(Assigned task) The entries below are to be copied exactly, with nothing left out.

(Record set)
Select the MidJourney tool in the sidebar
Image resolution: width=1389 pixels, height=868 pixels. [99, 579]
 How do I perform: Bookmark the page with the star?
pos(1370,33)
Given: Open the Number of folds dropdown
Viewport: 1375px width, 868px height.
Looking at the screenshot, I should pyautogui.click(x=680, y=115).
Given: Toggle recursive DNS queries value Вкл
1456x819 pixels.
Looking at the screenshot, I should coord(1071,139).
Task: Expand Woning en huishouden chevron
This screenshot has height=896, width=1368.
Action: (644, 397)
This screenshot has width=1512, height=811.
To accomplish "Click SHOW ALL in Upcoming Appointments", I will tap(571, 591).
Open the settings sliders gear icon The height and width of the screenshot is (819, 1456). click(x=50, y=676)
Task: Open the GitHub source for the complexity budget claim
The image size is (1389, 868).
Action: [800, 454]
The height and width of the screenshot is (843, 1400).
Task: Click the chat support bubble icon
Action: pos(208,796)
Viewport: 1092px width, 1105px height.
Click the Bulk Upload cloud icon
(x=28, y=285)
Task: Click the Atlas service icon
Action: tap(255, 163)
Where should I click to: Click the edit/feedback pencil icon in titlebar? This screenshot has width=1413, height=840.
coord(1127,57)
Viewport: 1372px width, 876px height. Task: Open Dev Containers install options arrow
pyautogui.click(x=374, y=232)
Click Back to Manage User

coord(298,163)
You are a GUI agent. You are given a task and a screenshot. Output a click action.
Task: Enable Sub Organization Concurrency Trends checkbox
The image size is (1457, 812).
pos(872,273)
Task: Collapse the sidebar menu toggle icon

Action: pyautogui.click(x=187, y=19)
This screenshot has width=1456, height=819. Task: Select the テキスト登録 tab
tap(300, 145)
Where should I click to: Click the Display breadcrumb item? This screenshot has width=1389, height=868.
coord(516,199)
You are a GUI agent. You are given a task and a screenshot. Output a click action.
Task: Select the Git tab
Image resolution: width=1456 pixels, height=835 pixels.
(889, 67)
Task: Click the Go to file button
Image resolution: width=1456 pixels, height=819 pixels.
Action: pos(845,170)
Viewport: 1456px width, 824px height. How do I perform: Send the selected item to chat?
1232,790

(Task answer)
Select the MidJourney tool in the sidebar
Image resolution: width=1389 pixels, height=868 pixels. [99, 579]
 How do I perform: Bookmark the page with the star?
pos(1370,33)
Given: Open the Number of folds dropdown
Viewport: 1375px width, 868px height.
Looking at the screenshot, I should pyautogui.click(x=680, y=115).
Given: Toggle recursive DNS queries value Вкл
1456x819 pixels.
Looking at the screenshot, I should coord(1071,139).
Task: Expand Woning en huishouden chevron
This screenshot has height=896, width=1368.
Action: (644, 397)
This screenshot has width=1512, height=811.
To accomplish "Click SHOW ALL in Upcoming Appointments", I will tap(571, 591).
Open the settings sliders gear icon The height and width of the screenshot is (819, 1456). click(x=50, y=676)
Task: Open the GitHub source for the complexity budget claim
The image size is (1389, 868).
Action: [800, 454]
The height and width of the screenshot is (843, 1400).
Task: Click the chat support bubble icon
Action: pos(208,796)
Viewport: 1092px width, 1105px height.
Click the Bulk Upload cloud icon
(x=28, y=285)
Task: Click the Atlas service icon
Action: tap(255, 163)
Where should I click to: Click the edit/feedback pencil icon in titlebar? This screenshot has width=1413, height=840.
coord(1127,57)
Viewport: 1372px width, 876px height. Task: Open Dev Containers install options arrow
pyautogui.click(x=374, y=232)
Click Back to Manage User

coord(298,163)
You are a GUI agent. You are given a task and a screenshot. Output a click action.
Task: Enable Sub Organization Concurrency Trends checkbox
The image size is (1457, 812).
pos(872,273)
Task: Collapse the sidebar menu toggle icon

Action: pyautogui.click(x=187, y=19)
This screenshot has width=1456, height=819. Task: Select the テキスト登録 tab
tap(300, 145)
Where should I click to: Click the Display breadcrumb item? This screenshot has width=1389, height=868.
coord(516,199)
You are a GUI agent. You are given a task and a screenshot. Output a click action.
Task: Select the Git tab
Image resolution: width=1456 pixels, height=835 pixels.
(889, 67)
Task: Click the Go to file button
Image resolution: width=1456 pixels, height=819 pixels.
Action: pos(845,170)
Viewport: 1456px width, 824px height. How do I perform: Send the selected item to chat?
1232,790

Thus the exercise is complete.